After returning to London in the late 1880s, Yeats meets writers Oscar Wilde, Lionel Johnson, and George Bernard Shaw. He also becomes acquainted with Maud Gonne, a supporter of Irish independence. This revolutionary woman serves as a muse for Yeats for years. He even proposes marriage to her several times, but she turns him down. He dedicates his 1892 drama The Countess Kathleen to her.
Around this time, Yeats founds the Rhymers’ Club poetry group with Ernest Rhys. He also joins the Order of the Golden Dawn, an organization that explores topics related to the occult and mysticism. While he is fascinated with otherworldly elements, Yeats’s interest in Ireland, especially its folktales, fuels much of his output. The title work of The Wanderings of Oisin and Other Poems (1889) draws from the story of a mythic Irish hero.
In addition to his poetry, Yeats devotes significant energy to writing plays. He teams with Lady Gregory to develop works for the Irish stage, the two collaborating for the 1902 production of Cathleen Ni Houlihan. Around that time, Yeats helps found the Irish National Theatre Society with Lady Gregory and John Millington Synge, serving as its president and co-director. More works soon follow, including On Baile’s Strand, Deirdre, and At the Hawk’s Well.
Following his marriage to Georgie Hyde-Lees in 1917, Yeats begins a new creative period through experiments with automatic writing. The newlyweds sit together for writing sessions they believe to be guided by forces from the spirit world, through which Yeats formulates intricate theories of human nature and history. They soon have two children, daughter Anne and son William Michael.
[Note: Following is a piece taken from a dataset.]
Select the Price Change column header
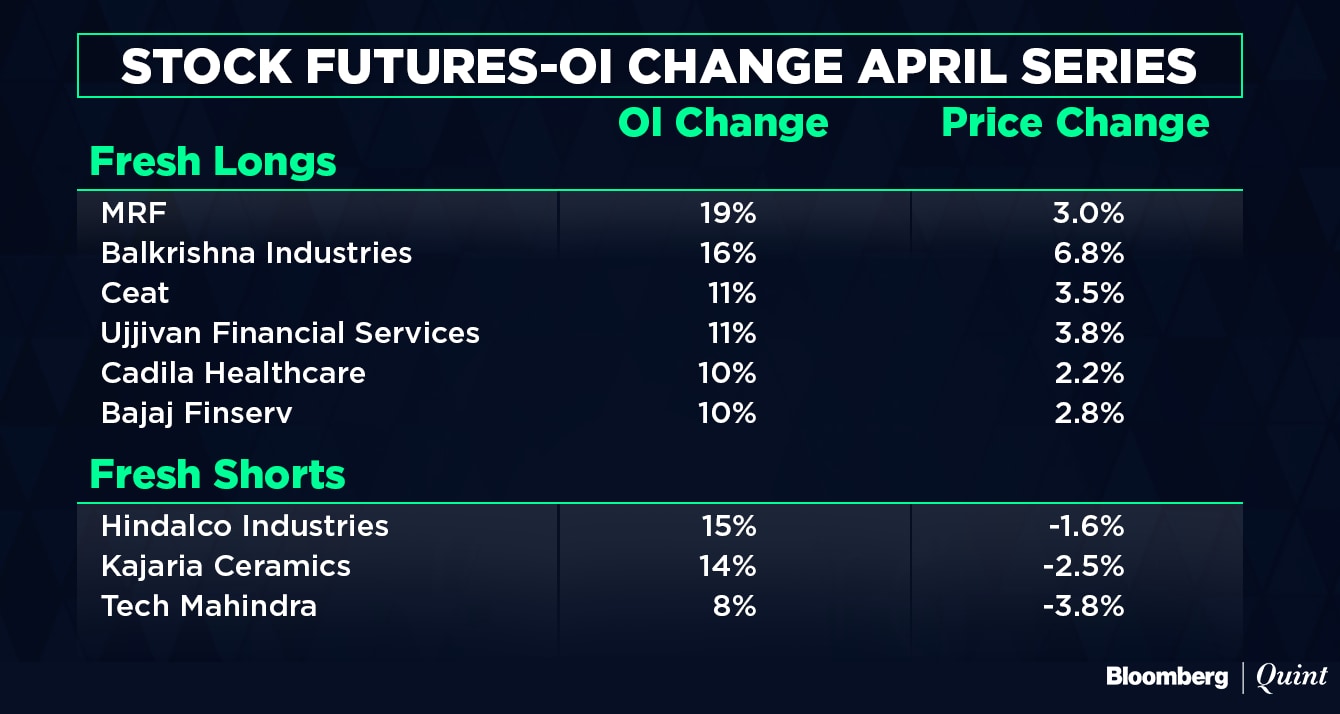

Yeats then becomes a political figure in the new Irish Free State, serving as a senator for six years beginning in 1922. The following year, he receives an important accolade for his writing as the recipient of the Nobel Prize in Literature. According to the official Nobel Prize website, Yeats is selected “for his always inspired poetry, which in a highly artistic form gives expression to the spirit of a whole nation.”
Yeats continues to write until his death. Some of his important later works include The Wild Swans at Coole (1917), A Vision (1925), The Tower (1928) and Words for Music Perhaps and Other Poems (1932). Yeats passes away on January 28, 1939, at the Hôtel Idéal Séjour, in Menton, France. He is buried after a discreet and private funeral at Roquebrune-Cap-Martin. The publication of Last Poems and Two Plays shortly after his death further cements his legacy as a leading poet and playwright.
In September 1948, Yeats’ body is moved to Drumcliff, County Sligo, on the Irish Naval Service corvette LÉ Macha.